EXTRAIT DE PAGE
Les horlogers ont-ils fumé la moquette ? (première partie)

Les 10 montres les plus invraisemblables, les plus inattendues ou les plus improbables de ce printemps 2008. Première tranche, par ordre alphabétique, en commençant une pièce absolument hors-concours.


HORS-CONCOURS
DeWitt WX-1

Top 10 Créations 2008_320756_1Top 10 Créations 2008_320756_2Top 10 Créations 2008_320756_3Top 10 Créations 2008_320756_4Top 10 Créations 2008_320756_5S'agit-il vraiment d'une « montre » ? Et plus précisément d'une « montre-bracelet » (à porter au poignet) ? Si oui, il faut l'accrocher au milieu de l'avant-bras tellement elle est longue. Si ce n'est pas le cas, de quoi s'agit-il ? Au bénéfice du doute et parce qu'elle est signée DeWitt, jeune manufacture des plus respectables, on va admettre qu'il s'agit d'une… pièce d'horlogerie. Mais quelle pièce ! Un double boîtier : le premier, à gauche, en pyramide tronquée, qui comporte une sorte de « tiroir » auquel est accolé le second boîtier, semi-circulaire. Le mouvement à rouages verticaux (parallèles) est logé dans le « tiroir », qui comporte deux « cheminées » débouchant sur le côté : l'une pour le tourbillon vertical, l'autre pour la couronne de remontage téléscopique. Avec ses alignements de boulons, ses superstructures non fonctionnelles, ses plaquages décoratifs et ses angles « industriels », disons que le syle général est plus proche de la Tour Eiffel ou du Nautilus de Jules Verne que de la tradition Poinçon de Genève. L'affichage de l'heure est bien entendu non conventionnel, avec des disques plutôt que des aiguilles, la couronne de droite servant uniquement à la mise à l'heure.

TRAVAIL DEMANDÉ
1: Reproduisez fidèlement le passage de l'extrait sur la DeWitt WX-1, depuis « Les horlogers ont-ils » jusqu'à « pièce absolument hors-concours. ».
2: D'après l'extrait sur la DeWitt WX-1, quelle forme a le premier boîtier, situé à gauche ?
Les enregistrements n'interviennent en rien dans ce travail.

DONNÉES FOURNIES
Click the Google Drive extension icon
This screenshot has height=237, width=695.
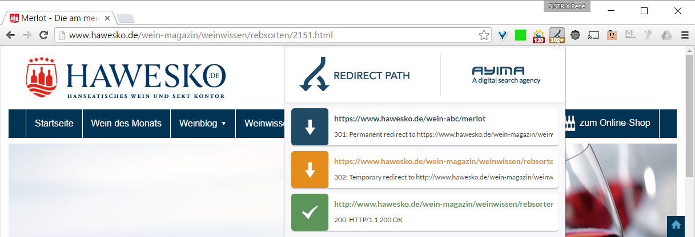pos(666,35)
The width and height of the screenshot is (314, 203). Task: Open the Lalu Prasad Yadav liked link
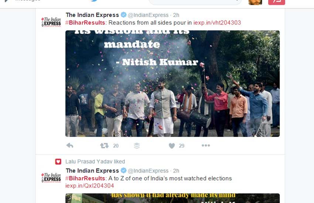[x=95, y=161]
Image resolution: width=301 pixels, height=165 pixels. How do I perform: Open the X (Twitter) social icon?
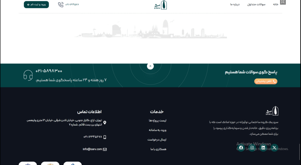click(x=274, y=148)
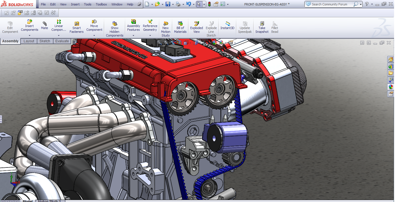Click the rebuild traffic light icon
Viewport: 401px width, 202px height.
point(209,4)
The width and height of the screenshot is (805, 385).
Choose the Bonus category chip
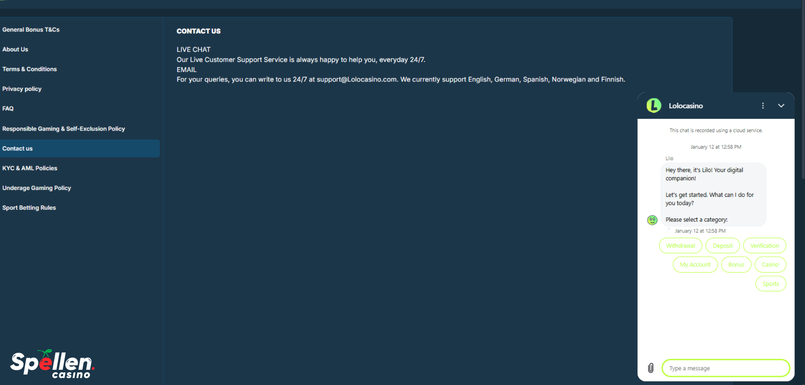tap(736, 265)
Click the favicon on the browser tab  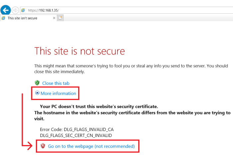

RÉSULTATS OBTENUS
1:
Les horlogers ont-ils fumé la moquette ? (première partie)

Les 10 montres les plus invraisemblables, les plus inattendues ou les plus improbables de ce printemps 2008. Première tranche, par ordre alphabétique, en commençant une pièce absolument hors-concours.

2: Il a la forme d'une pyramide tronquée.